Horário: Segunda a sábado – 11h00 - 19h00
Este evento é passível de ser fotografado e filmado e posteriormente divulgado publicamente.
“Reflorir — um jardim de memórias feitas à mão” reúne obras desenvolvidas a partir de vestígios de histórias familiares, preservados em caixas de fotografias. Ao apropriar-se dessas imagens e deslocá-las do espaço doméstico para o campo da arte, Dani Nectoux Remião investiga as relações entre presença e ausência, memória e esquecimento, documento e imaginação.
O jardim constitui o eixo espacial e conceptual do processo criativo. Mais do que cenário, configura-se como laboratório fotográfico, lugar de passagem e espaço de transformação. É nele que as imagens são expostas à luz, combinadas com flores, folhas, extratos vegetais, transferidas para diferentes suportes e submetidas a processos de impressão, tingimento, bordado.
Nesse processo, o fazer manual introduz uma temporalidade expandida e uma dimensão tátil na elaboração das imagens. O gesto de tocar, manipular e transformar demoradamente cada fotografia aproxima a artista dos afetos nela inscritos, como se o trabalho sobre a matéria constituísse uma forma de acariciá-los. A mão acompanha a fragilidade dos vestígios e participa da construção de novas formas de presença.

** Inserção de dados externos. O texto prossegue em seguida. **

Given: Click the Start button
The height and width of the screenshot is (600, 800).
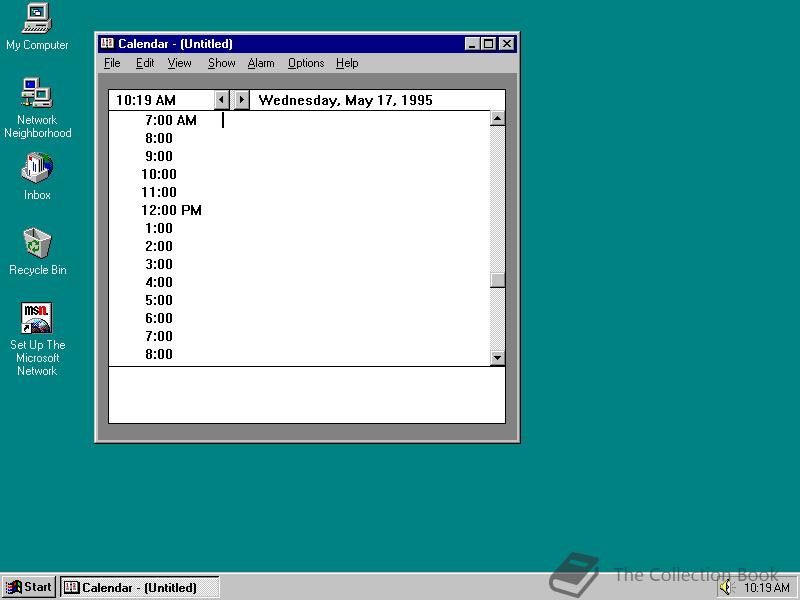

Cada obra preserva algo das fotografias de origem, mas também o desloca e o reconfigura, estabelecendo relações entre diferentes tempos, corpos e lugares.
O título Reflorir nomeia esse movimento de transformação. Não se trata de recuperar integralmente o passado, mas de reativar as suas imagens e presenças sob outras formas. A exposição propõe um jardim de imagens em que a fotografia é compreendida como matéria viva, sujeita ao desgaste, à metamorfose e à renovação. Ao tornar visível o tempo do processo e a intervenção da mão, as obras prolongam, no presente, a existência das histórias e dos afetos familiares. Reflorir designa, assim, tanto a possibilidade de dar nova vida às presenças evocadas pelas fotografias de família quanto o processo pelo qual a própria artista transforma a saudade em matéria artística e encontra, na criação, uma possibilidade de se transformar.
Nota Biográfica
Dani Remião (1972, Porto Alegre, RS, Brasil) Fotógrafa, artista visual, curadora, professora e pesquisadora. Vive e trabalha em Portugal. Doutoranda em Belas Artes na Universidade de Lisboa, na área de Ciência da Arte e do Património; mestre em Artes Visuais (UFRGS, 2018), na área de Poéticas Visuais; e mestre em Ciências da Computação (PUCRS, 1999), na área de Inteligência Artificial. É membro da Comissão de Poéticas Artísticas da Associação Nacional de Pesquisadores em Artes Plásticas do Brasil (ANPAP), do Conselho Científico da Editora Atena, do Centro de Investigação e Estudos em Belas Artes da Universidade de Lisboa (CIEBA), do Instituto de Comunicação da Universidade Nova (ICNOVA) e da Árvore Cooperativa de Atividades Artísticas (Porto, PT). Fun dadora e curadora do Chat Noir .ART – atelier & galerie. Pesquisa sobre mulheres na fotografia, fotografias de família, arte e ciência, processos fotográficos históricos e alternativos e seu hibridismo com processos digitais. Possui obras em acervos públicos e privados. Como artista, participou de exposições individuais e coletivas em todas as regiões do Brasil, e em Portugal, Bélgica, França, Inglaterra, Itália, Suíça e Estados Unidos. Como curadora, realizou exposições individuais e coletivas no Brasil e em Portugal.